This Friday, after what seems like an interminable wait, Thor: Love and Thunder hits theaters. As it does, fans will also be indulging in the penultimate episode of Ms. Marvel, which concludes its six-episode season on Disney+ next week. This isn’t the first time Marvel has doubled down on content. Last year, Spider-Man: No Way Home dropped during the middle of Hawkeye’s streaming run, and Black Widow opened just as Loki was wrapping its first season. Just a few years ago, fans had to wait months between new installments in the Marvel Cinematic Universe; now, there are often multiple things to watch at once—and it is only going to get worse.

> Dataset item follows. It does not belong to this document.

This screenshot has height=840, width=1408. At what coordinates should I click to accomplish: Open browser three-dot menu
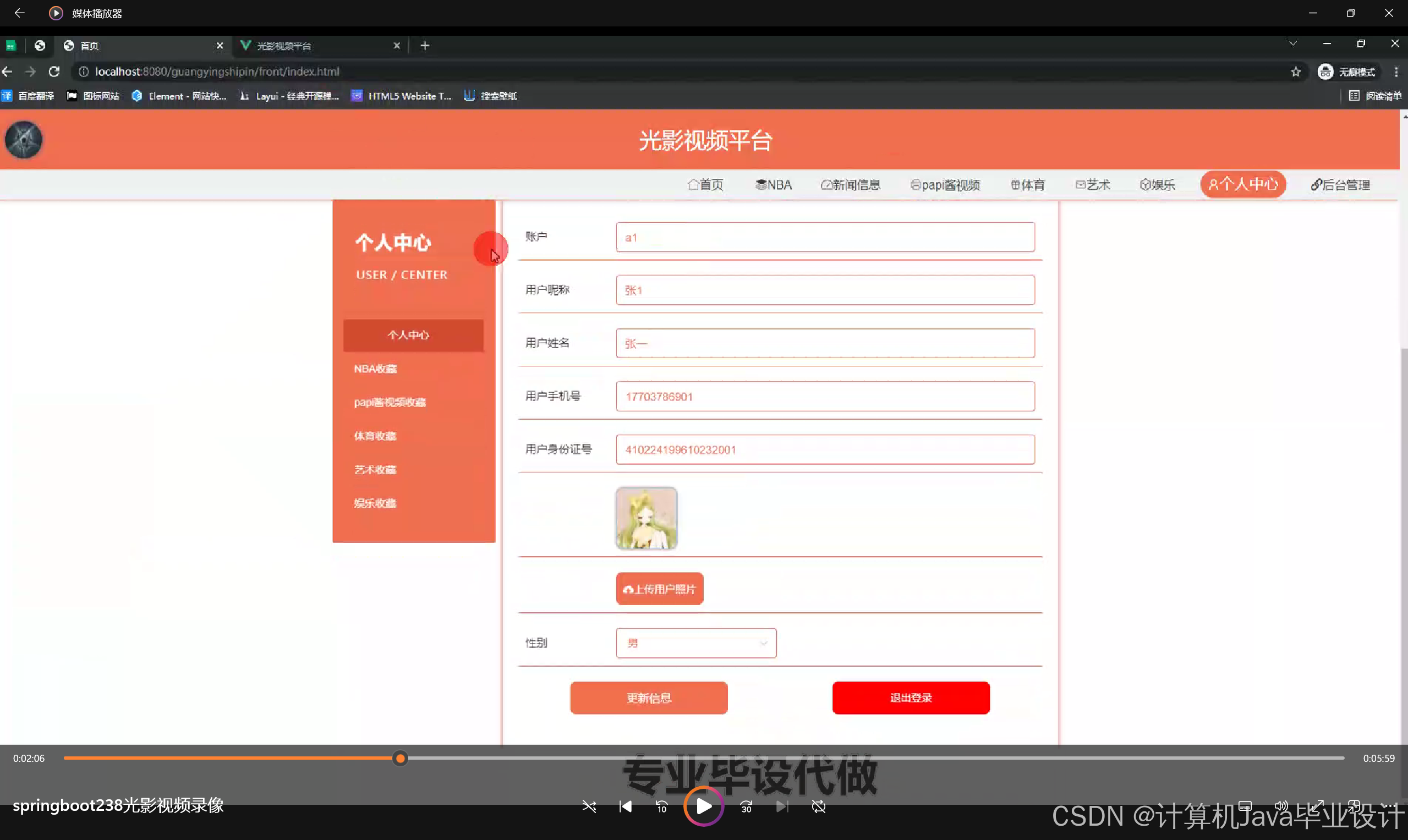point(1395,72)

Or, rather, better. To be clear, this isn’t a tirade against oversaturation. We’ve already done that. Instead, this is about a quest to balance one’s Marvel media diet. For all the hand-wringing about the superhero market being a bubble about to burst, people clamor for this content. Three big-screen movies and anywhere between four and five Disney+ projects per year doesn’t even seem to meet the demand for the Marvel brand these days. Now, in the space of a decade, Marvel has successfully recreated the comic book experience in mainstream media.

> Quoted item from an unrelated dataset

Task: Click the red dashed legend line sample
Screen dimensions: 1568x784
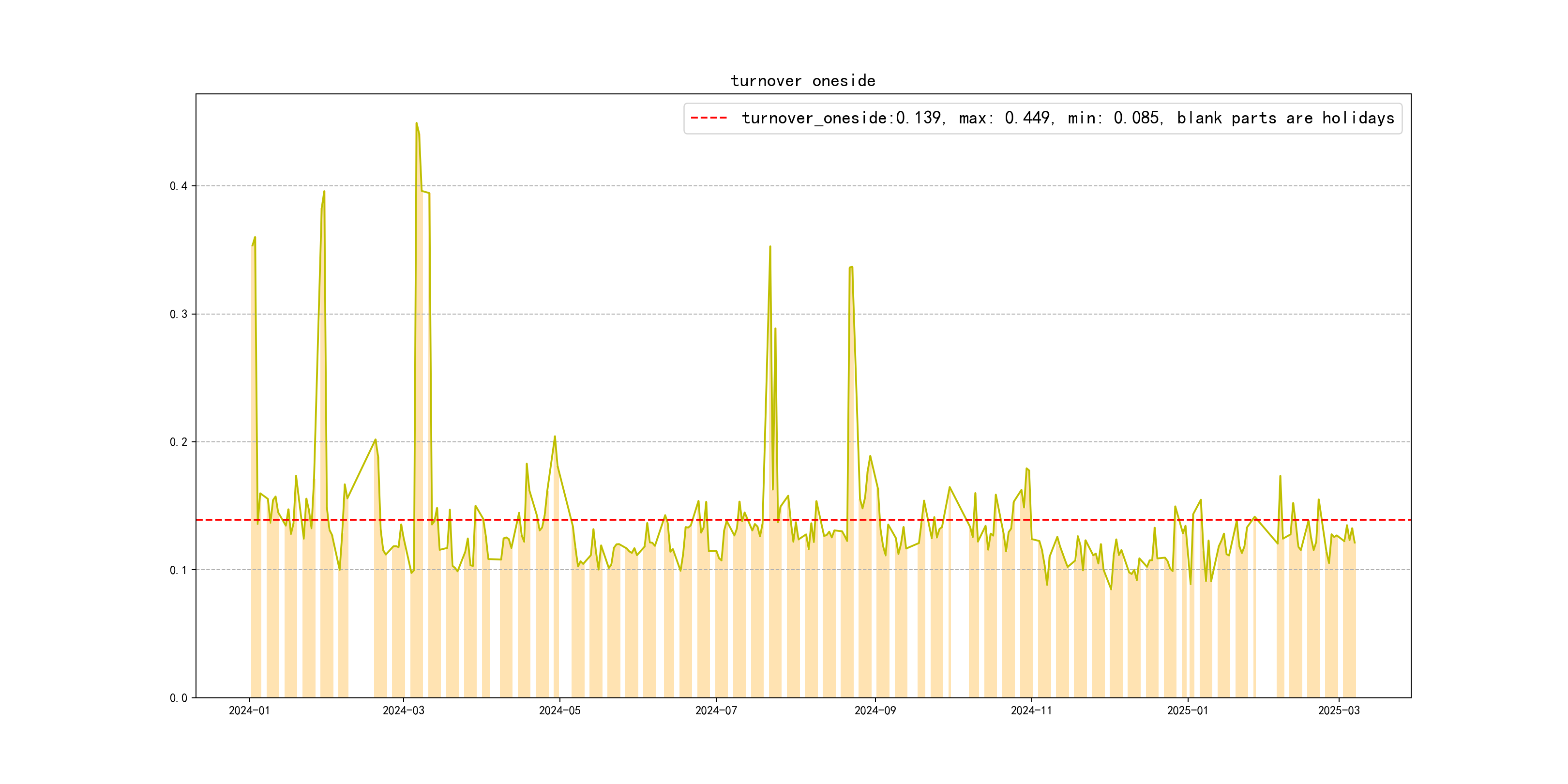Action: point(709,118)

This is not to say Marvel invented good comic book movies—those have been around since Superman: The Movie came out in the 1970s and Tim Burton took a crack at Batman in 1989. And the studio didn’t invent serialized storytelling on multiple platforms either. Star Trek was doing that when it had two shows and the occasional movie hitting theaters in the early ’90s. Instead, this is about Marvel releasing so much content that fans are forced to pick a character, or a faction, or a storyline, and stick with it.

To understand how this might go, think back to Marvel in the ’80s and ’90s. As the company’s popularity exploded due to the work of creators like Chris Claremont, Frank Miller, Walt Simonson, and others, new series and new heroes were constantly added to the Marvel lineup. Some were spin-offs featuring existing characters—the Punisher was a villain in Spider-Man comics for more than a decade before becoming a publishing success of his own—while others were cut entirely from new cloth in the hopes of finding an unexpected next big thing, even if they’d quickly melt back into creative limbo. (Alas, poor Slapstick, poor NFL SuperPro, poor US1 …)

During this time, however, Marvel’s output began to exceed what any one person could reasonably read. As the company’s line grew past 30, 40, 50 issues a month, only mega-fans—self-professed “Marvel Zombies”—could manage. The average fan started to pick and choose what they would follow; “Marvel fans” became “X-Men fans,” or “Spider-Man fans.”

The company knew this, and for a while even leaned into it. In the mid-’90s, it replaced its overall editor in chief with five group editors, each overseeing one element of a line broken into popular brands, or “families” of comics. That attitude didn’t last, though—eventually the X-Men group editor was promoted over the others.

We’re not yet at the point where Marvel is producing quite as many shows and movies as it once did comics, but in terms of the hours of attention required to keep up with everything, fans are arguably reaching a similar breaking point. Despite a (perhaps now-abandoned) motto that claimed “it’s all connected,” the more Marvel Studios produces, the more important it’s going to become for audiences to pick the stories and characters they want to follow and leave the rest behind … unless they want to only watch Marvel Studios productions from now on.

It’s a change in attitude that is likely to have the same impact on Marvel Studios as it had on Marvel Comics, allowing creators to get stranger and move away from a singular company-wide tone, freed from an expectation to appeal to the widest possible audience at all times. Something like Ms. Marvel shows how good Marvel can be when it gets specific—and who doesn’t want to see more of that? So, vote with your dollars and streaming hours, Marvel fans: You’ll only make the MCU a better and more interesting place to be.